• Dataset extract:
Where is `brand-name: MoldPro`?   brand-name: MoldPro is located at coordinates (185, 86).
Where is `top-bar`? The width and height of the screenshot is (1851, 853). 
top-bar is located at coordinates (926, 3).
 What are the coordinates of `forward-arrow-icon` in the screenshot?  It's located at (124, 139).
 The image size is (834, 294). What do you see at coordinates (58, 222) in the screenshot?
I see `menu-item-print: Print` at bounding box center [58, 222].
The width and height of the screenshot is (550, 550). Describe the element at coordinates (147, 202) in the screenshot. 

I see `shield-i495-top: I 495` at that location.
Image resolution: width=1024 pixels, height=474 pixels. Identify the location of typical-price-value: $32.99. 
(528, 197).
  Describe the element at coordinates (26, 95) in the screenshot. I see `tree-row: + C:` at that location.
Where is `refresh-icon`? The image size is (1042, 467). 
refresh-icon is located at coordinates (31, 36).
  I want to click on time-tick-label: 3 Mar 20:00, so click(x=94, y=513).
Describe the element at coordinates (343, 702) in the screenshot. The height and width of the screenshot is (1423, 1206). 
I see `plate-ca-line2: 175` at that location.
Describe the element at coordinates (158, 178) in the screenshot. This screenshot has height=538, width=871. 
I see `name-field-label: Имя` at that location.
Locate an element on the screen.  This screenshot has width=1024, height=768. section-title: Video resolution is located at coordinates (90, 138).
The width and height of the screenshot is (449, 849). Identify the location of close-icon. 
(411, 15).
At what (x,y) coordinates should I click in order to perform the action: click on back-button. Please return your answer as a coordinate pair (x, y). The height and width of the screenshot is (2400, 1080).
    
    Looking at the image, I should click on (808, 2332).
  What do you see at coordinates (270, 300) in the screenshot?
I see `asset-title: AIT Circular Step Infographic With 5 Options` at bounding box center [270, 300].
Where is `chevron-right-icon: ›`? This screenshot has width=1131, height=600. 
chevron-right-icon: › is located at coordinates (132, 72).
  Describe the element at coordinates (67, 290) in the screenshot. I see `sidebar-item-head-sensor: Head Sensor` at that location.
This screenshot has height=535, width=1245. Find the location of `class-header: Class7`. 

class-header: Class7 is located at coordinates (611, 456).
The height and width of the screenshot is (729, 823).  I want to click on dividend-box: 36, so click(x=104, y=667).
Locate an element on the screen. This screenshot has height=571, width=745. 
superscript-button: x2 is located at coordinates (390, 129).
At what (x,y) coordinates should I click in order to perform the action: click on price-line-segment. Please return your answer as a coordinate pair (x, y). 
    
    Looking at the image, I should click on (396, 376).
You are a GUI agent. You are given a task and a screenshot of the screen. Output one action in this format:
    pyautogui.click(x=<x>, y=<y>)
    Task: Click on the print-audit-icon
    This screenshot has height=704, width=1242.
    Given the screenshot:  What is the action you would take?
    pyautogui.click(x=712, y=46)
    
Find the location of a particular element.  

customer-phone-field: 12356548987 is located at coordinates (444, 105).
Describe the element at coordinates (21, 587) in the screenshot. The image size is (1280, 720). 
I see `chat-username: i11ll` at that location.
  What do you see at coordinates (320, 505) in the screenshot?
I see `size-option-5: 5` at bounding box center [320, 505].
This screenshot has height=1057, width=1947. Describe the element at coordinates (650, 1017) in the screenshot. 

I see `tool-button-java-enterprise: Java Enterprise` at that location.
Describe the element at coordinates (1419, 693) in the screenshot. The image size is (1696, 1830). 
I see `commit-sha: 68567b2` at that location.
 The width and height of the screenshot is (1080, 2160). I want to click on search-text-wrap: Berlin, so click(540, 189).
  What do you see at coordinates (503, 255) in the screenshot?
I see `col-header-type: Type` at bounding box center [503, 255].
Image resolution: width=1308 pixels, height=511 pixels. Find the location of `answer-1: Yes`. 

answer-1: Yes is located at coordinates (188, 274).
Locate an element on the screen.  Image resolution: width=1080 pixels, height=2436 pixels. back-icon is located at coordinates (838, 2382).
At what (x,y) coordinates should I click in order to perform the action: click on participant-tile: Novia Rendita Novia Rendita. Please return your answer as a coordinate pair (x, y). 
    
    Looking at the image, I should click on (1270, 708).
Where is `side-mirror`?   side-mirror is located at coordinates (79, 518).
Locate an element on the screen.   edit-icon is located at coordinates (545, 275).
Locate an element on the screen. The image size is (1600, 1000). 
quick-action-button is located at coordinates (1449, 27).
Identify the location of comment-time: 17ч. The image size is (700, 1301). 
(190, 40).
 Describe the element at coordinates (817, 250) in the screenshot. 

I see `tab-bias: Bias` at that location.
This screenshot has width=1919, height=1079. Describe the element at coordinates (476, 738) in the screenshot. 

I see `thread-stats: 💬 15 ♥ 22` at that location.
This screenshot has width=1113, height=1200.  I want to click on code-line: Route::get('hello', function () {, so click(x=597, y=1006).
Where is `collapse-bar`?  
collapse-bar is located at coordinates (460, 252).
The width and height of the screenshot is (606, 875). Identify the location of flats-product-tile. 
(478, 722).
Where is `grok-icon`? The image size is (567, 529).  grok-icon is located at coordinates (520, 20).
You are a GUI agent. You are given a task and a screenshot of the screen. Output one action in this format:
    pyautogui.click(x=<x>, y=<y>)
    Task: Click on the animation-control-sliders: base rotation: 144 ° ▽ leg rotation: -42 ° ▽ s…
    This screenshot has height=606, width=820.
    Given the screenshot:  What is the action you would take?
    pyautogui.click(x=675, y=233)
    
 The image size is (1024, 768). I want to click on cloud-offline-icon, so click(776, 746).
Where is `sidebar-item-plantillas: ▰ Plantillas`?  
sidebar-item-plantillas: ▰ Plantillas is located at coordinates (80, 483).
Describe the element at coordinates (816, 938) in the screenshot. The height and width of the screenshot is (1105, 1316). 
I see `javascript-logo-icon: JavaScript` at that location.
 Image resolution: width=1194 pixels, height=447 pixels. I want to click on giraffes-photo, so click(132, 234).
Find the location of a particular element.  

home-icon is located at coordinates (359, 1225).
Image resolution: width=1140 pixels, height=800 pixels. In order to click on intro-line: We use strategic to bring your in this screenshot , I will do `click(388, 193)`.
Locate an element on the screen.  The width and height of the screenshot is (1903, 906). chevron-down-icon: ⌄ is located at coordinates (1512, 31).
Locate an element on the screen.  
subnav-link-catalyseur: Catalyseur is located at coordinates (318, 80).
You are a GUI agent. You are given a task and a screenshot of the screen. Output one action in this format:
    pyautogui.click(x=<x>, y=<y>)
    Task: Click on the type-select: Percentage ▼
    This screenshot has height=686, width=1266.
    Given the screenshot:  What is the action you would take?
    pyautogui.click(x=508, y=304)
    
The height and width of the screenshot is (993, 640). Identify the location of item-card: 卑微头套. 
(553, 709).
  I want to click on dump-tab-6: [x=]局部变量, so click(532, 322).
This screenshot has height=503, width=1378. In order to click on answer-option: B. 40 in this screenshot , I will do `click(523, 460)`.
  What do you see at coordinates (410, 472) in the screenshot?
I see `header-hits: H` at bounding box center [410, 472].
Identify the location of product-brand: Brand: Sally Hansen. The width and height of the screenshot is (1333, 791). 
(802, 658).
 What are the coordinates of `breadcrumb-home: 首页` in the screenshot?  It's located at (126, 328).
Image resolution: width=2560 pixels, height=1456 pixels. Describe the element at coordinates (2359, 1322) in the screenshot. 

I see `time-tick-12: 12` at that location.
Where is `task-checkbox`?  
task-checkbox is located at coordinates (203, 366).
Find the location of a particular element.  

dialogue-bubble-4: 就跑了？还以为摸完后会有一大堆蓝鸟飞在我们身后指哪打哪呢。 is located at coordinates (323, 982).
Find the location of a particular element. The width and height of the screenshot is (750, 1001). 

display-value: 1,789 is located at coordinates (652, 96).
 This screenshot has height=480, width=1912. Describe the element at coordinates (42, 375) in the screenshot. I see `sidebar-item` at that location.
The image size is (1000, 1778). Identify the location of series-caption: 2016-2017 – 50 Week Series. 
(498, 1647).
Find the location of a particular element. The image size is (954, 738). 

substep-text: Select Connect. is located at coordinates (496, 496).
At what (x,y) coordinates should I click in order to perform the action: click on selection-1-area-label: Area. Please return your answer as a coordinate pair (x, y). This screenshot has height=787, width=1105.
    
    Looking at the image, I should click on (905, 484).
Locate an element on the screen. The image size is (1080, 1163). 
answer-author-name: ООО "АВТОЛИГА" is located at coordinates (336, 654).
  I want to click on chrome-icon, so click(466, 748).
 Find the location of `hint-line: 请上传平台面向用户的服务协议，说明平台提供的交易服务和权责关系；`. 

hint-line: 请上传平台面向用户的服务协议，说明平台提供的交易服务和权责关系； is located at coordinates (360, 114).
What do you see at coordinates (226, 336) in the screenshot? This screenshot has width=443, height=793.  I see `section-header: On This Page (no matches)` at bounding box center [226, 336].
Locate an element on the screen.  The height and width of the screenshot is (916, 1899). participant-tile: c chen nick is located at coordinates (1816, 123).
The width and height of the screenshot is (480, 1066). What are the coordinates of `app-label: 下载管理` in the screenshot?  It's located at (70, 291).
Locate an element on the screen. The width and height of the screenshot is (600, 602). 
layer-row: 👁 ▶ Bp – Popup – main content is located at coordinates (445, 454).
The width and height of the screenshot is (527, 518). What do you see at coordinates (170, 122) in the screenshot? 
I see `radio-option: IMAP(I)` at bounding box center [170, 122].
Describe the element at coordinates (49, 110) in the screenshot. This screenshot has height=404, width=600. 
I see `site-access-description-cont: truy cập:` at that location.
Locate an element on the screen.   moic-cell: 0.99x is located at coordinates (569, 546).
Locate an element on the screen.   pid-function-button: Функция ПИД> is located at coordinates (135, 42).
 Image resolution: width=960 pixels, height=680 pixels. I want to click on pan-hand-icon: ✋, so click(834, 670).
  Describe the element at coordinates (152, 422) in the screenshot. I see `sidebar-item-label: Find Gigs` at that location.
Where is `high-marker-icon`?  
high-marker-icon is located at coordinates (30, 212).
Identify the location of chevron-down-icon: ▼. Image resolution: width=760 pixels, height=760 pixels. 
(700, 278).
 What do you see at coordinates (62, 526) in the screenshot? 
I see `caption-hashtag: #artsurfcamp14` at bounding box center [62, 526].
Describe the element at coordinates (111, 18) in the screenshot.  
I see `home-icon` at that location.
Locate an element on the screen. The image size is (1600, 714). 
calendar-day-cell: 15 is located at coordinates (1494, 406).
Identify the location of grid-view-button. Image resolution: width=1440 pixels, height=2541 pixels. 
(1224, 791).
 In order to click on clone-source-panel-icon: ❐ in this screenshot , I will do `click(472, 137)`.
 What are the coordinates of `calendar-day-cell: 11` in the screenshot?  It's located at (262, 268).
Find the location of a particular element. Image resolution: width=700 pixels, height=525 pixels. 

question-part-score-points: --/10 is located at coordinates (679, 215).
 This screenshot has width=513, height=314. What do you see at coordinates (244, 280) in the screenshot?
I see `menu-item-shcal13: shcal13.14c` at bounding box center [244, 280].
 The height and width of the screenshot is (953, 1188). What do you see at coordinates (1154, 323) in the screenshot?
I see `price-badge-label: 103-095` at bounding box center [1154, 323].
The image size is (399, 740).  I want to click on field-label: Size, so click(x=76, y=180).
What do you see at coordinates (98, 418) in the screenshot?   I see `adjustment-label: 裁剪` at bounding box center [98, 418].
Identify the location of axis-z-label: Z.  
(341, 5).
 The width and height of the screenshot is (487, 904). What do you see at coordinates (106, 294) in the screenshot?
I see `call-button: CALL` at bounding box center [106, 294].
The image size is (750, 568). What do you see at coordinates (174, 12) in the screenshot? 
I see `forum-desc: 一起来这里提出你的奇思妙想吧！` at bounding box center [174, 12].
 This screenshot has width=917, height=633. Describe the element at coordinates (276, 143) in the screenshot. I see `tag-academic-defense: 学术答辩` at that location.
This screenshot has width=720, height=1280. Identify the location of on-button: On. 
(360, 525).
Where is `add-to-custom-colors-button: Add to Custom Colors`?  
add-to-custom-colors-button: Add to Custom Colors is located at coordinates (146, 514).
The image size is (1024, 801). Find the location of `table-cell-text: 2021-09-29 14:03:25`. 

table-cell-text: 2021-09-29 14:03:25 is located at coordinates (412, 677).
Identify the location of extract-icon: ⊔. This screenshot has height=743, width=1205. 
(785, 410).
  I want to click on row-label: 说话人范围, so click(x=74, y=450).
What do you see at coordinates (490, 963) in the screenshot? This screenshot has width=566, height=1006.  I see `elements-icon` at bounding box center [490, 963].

• Problem statement: Retype everything from the line containing "Identify the location of chevron-down-icon: ▼." down to the line containing "center [62, 526].", keeping each line exactly as it appears in the records.

• Response area:
Identify the location of chevron-down-icon: ▼. Image resolution: width=760 pixels, height=760 pixels. 
(700, 278).
 What do you see at coordinates (62, 526) in the screenshot? 
I see `caption-hashtag: #artsurfcamp14` at bounding box center [62, 526].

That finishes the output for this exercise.